First, determine all the places where you have ePHI, keeping an eye on removable media (floppys and cds), hard drives, and network connections. Second, see what types of protections are on those sytems already, and make sure you know how to use them. Third, explicitly address these systems and devices in your policies, and make sure your policies include an exception for these systems if thery don't have the capacity for access controls (you need some non-technical protection then, like keeping the systems in locked rooms or keeping the info on disks in encrypted format). Finally, when you're acquiring new hardware or software for these systems, acquiring new systems, or entering into maintenance or management contracts relating to these systems, make sure you include you security requirements in the acquisition or maintenance contracts.

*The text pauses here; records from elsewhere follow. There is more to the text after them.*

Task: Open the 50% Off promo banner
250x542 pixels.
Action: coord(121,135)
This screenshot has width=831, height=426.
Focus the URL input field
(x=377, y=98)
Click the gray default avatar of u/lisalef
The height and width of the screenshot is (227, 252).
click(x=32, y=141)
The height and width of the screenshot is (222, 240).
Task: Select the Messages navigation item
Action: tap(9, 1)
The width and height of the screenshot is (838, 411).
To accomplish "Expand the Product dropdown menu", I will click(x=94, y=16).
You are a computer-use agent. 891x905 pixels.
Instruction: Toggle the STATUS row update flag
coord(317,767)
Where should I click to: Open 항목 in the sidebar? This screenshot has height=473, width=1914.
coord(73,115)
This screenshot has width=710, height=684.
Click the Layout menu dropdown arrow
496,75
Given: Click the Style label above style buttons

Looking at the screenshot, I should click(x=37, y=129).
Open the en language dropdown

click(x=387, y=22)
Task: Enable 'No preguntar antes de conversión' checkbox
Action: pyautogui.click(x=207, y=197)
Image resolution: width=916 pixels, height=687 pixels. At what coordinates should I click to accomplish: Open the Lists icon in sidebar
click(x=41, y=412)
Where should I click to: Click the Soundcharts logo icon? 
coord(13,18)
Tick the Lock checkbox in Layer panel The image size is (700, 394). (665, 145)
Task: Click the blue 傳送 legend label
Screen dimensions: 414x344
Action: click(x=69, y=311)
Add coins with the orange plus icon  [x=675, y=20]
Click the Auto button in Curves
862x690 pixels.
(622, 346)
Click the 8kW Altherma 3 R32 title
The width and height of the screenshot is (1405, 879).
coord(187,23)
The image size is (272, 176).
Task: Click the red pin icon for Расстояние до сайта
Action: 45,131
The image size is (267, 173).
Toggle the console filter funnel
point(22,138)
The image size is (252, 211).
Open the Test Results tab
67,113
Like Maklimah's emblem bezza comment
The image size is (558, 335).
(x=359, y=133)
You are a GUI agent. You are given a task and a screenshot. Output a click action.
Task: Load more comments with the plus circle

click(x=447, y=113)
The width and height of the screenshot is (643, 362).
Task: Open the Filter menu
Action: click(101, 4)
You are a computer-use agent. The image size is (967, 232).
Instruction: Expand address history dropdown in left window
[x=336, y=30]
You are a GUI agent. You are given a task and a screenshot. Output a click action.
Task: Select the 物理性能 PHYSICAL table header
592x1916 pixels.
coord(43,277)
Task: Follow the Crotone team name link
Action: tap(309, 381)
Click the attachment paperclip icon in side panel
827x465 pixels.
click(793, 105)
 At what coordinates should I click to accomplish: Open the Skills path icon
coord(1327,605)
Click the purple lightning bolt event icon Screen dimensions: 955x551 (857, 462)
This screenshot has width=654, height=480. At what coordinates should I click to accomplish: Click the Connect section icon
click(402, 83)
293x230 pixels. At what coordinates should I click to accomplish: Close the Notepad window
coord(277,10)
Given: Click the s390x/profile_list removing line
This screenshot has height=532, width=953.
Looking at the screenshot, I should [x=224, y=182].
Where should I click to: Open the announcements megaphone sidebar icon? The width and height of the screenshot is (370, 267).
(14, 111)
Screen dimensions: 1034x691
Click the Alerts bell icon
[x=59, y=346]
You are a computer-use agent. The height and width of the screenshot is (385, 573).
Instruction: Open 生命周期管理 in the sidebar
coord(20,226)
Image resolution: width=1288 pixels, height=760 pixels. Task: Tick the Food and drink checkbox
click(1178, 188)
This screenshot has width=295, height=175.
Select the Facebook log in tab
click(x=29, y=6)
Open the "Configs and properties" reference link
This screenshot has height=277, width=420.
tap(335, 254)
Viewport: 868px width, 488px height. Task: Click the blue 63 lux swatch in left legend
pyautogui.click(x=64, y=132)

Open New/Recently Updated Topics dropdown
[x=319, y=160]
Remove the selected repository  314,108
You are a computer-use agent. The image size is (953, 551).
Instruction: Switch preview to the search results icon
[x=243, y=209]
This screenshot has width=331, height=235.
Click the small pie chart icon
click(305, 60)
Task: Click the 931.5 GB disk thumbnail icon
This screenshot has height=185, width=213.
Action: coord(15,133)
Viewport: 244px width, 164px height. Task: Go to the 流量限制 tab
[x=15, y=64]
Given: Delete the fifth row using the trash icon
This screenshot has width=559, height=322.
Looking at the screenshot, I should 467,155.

Hat tip to HIPAAlert and Clyde Hewitt of Phoenix Health Systems for the points.
Jeff [12:08 AM]
[ Thursday, April 01, 2004 ]
Taking HIPAA to the extreme: What's the worst thing that can happen under HIPAA? The law gets misconstrued by an overzealous hospital administrator and family members can't get information on loved ones, leaving panic, worry, and anxiety in their wake. That's what happened
here. It will be interesting to see if this guy's crusade leads anywhere. It was kind of funny when it happened to the head of the Georgetown group who pushed so hard for HIPAA and was so virtiolic about the "abuses" of medical information in the medical community, but it's not when it happens to those who deserve to be treated better.
Ultimately, a hospital has the right to disclose PHI to family members if it reasonably determines that they are involved in the care of the individual. Of course, if you make that determination and give PHI to an abusive family member, or if the patient really doesn't want the family members to know, you can find yourself on the receiving end of an OCR call. Hospitals could do a better job with sign-in and registration to make sure they find out if they can talk to family members (or, better yet, if there are some family members that need to be left out of the loop). But most of the problems come from the fact that the threat for violations is too damn harsh and it scares folks away from just doing the reasonable thing.